# Pompano Run???



## GoVols (Jun 18, 2008)

Are pompano not available all the time during the warm months from the surf? On the surf fishing report forum a guy mentioned that the pompano run might be over when I get down to fish in mid May? Is there a limited amount of time they are available?


----------



## captainblack (Jul 4, 2010)

from my experience mid march until mid june has always been the best time, mid april to the end of may is my personal favorite. as far as catching them in general goes, usually from march til the fall theyre close to the beaches, when i used to fish for them alot more often id catch em all the way until october or november depending on water temps, just not as easily as the spring. 

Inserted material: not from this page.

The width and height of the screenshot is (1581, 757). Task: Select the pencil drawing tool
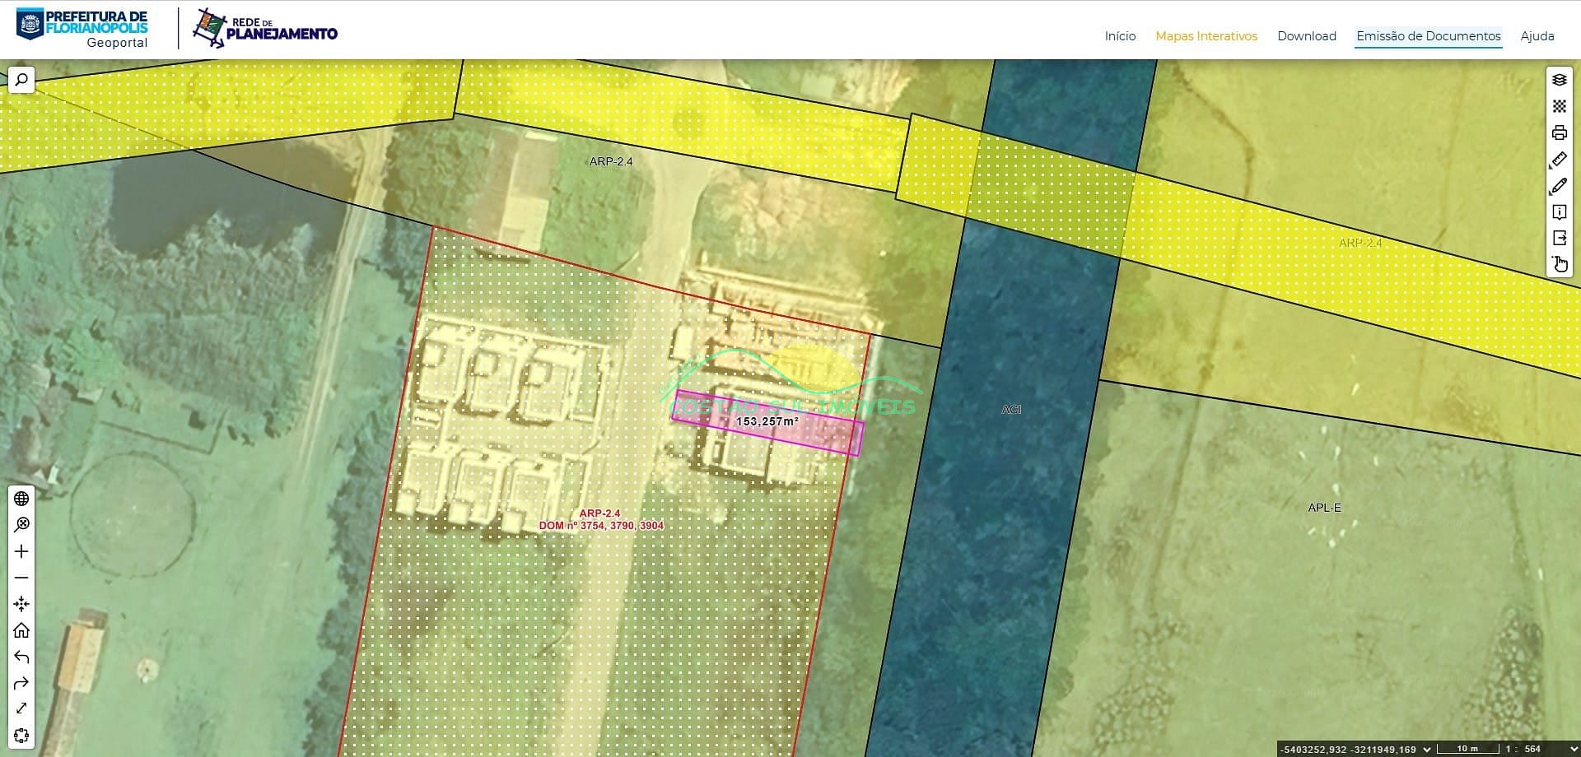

but my advice is dont worry, you should get into plenty middle of may, and even if youre luck isnt the best with them, theres plenty of other fish youll likely run into in the surf around that time, so come on down and have a blast!


----------



## Chris V (Oct 18, 2007)

You _can _catch them throughout the summer but once water temps climb in excess of 76 degrees or so you will notice a significant decrease in the numbers of big pomps on the beach. It usually picks back up in September with October and November being prime fall months until the water dips below 65 or so. After that, the wait for spring begins all over again.


----------



## GoVols (Jun 18, 2008)

Thanks...I called Half Hitch tackle down in Destin and they said mid May should be fine. We are coming 5/14-5/21 to be exact. I might exclusively pompano fish instead of fish for sharks as I have in the past.


----------



## captainblack (Jul 4, 2010)

i say if you got the gear, go for BOTH! paddle you some bait out for sharks. in the meantime toss you some sandfleas, shrimp, fiddlers, what have you, all of the above even! and let that soak for some pompano.

hell if youre gonna be out there and got the gear for both, why not try to catch a big fat toothy critter, AND throw some pompies in the cooler as well?


----------



## GoVols (Jun 18, 2008)

I might get a second surf rig, but slightly smaller for the pomps and lady fish.


----------